Yes, of her parents: isn’t God her first father, the one that loved her and that she lived for?  What joy to see him soon.  If he would permit her to suffer physically, she would have all eternity to feel joy.  She even found that he already had goodness for her, that he bathed her in joy.  What would the celestial encounter be like?

Our dear Lord multiplies her Eucharistic visits (she received communion over and over).  On the 2nd of September by the grace of the administrator, He [God] wore his soul of brightness and added new strength while waiting to introduce it to the virginal casket of the heaven’s in the promise land for the ones who practiced the work of mercy.
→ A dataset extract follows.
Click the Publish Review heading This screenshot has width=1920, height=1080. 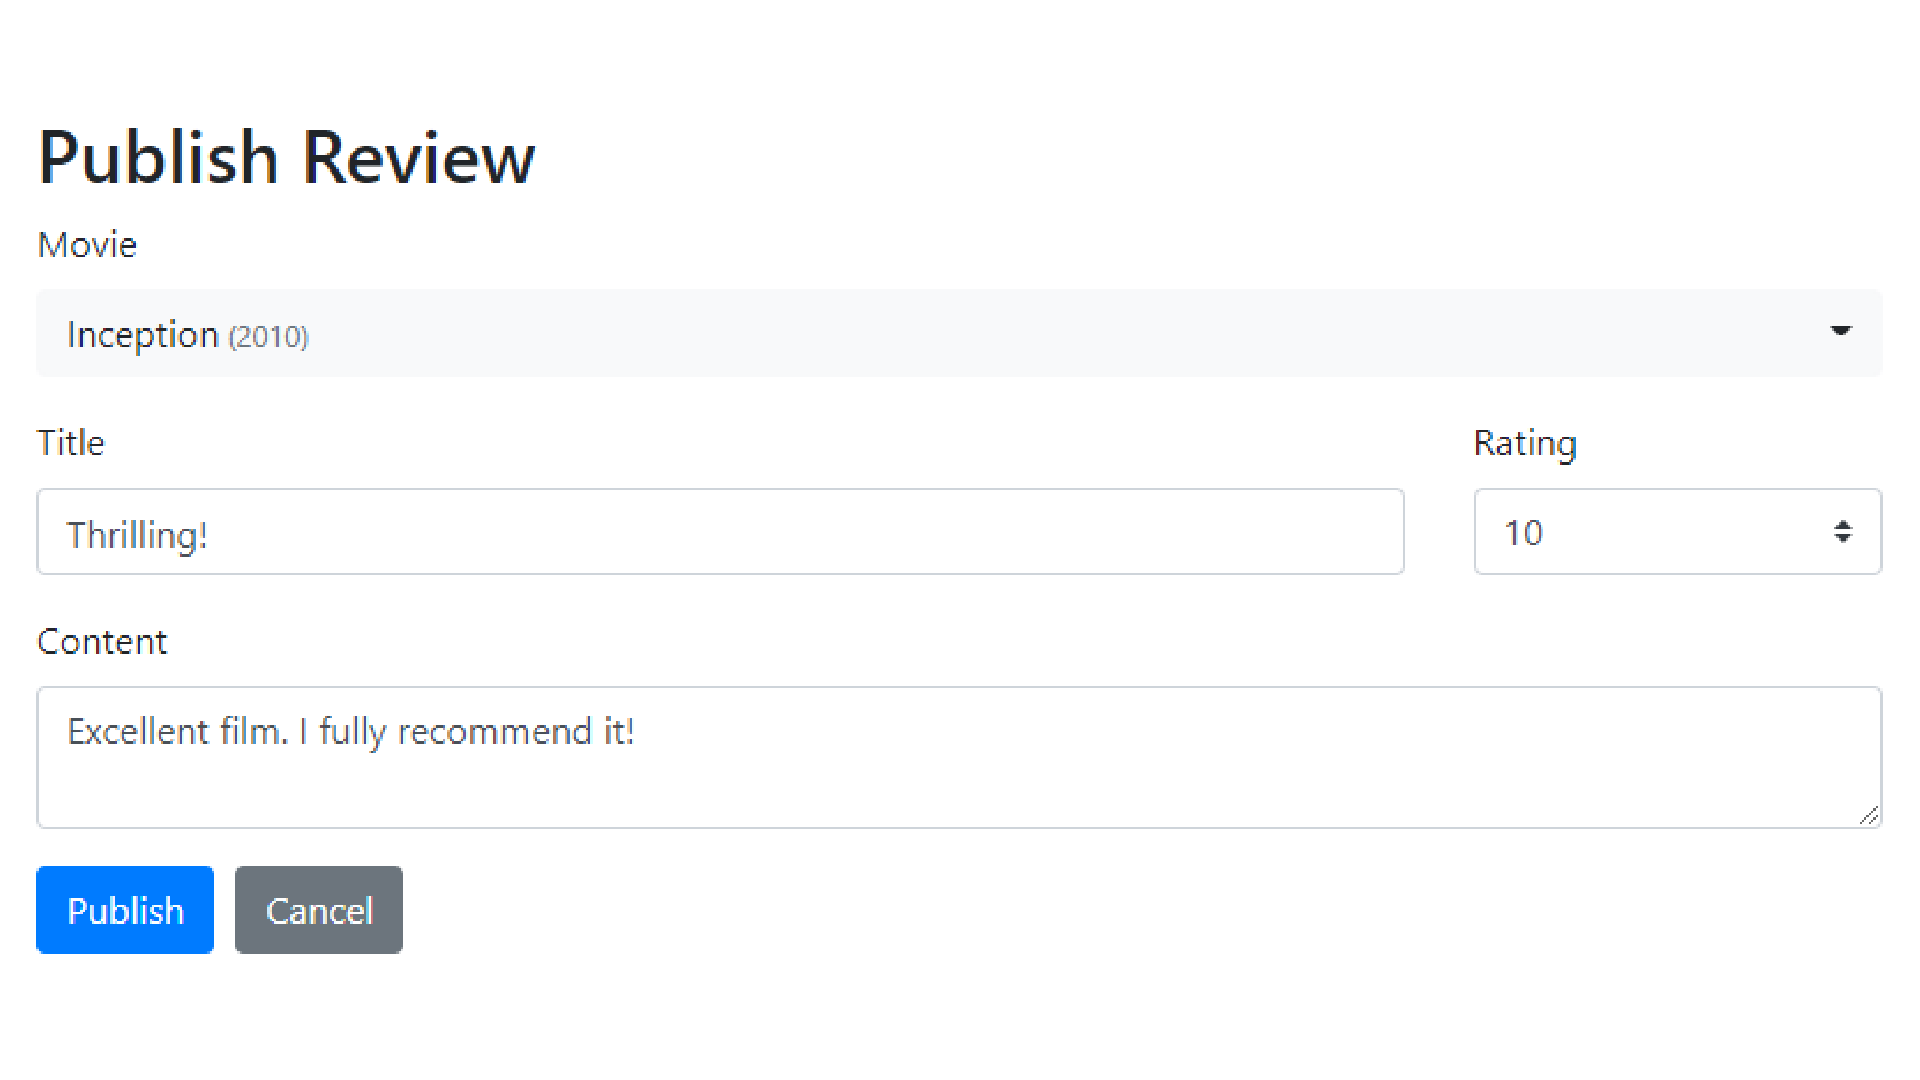click(x=287, y=158)
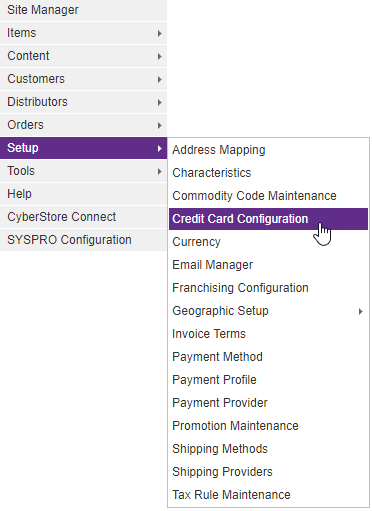Open Promotion Maintenance
This screenshot has width=372, height=511.
[268, 426]
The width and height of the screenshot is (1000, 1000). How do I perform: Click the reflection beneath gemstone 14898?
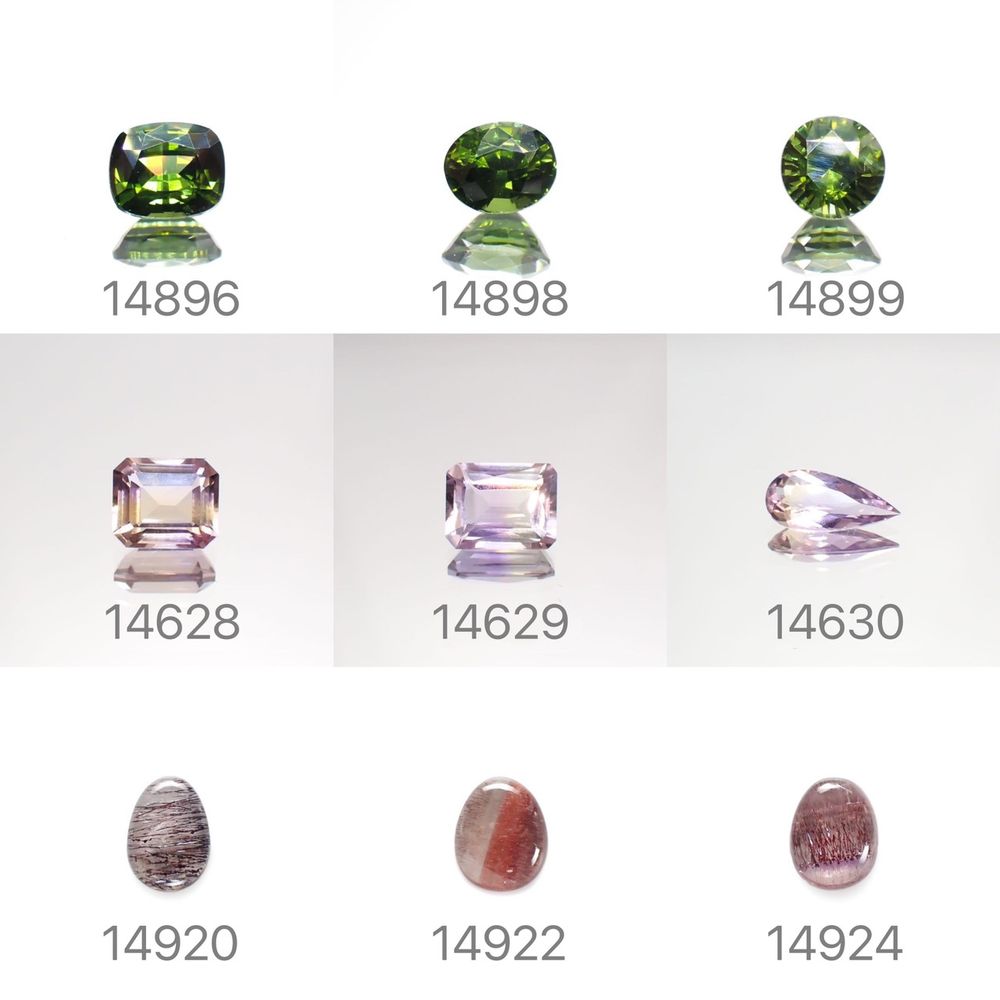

Marie [the Virgin Mary], her dear Mother, it is she who receives the last Hail Marys’ and sustains our last efforts on the road of exile.  Her good father, Saint Joseph, would help Florence to cross the terrible frontiers [leave the physical world] on a Wednesday [Sept 13, 1939, the day she died].

To what kind of welcome, without doubt, was she received in heaven by her parents according to nature? What exchanges of gratitude they must have experienced.  Our dear beloved Sister Saint-Florentin could reveal her gentleness to us.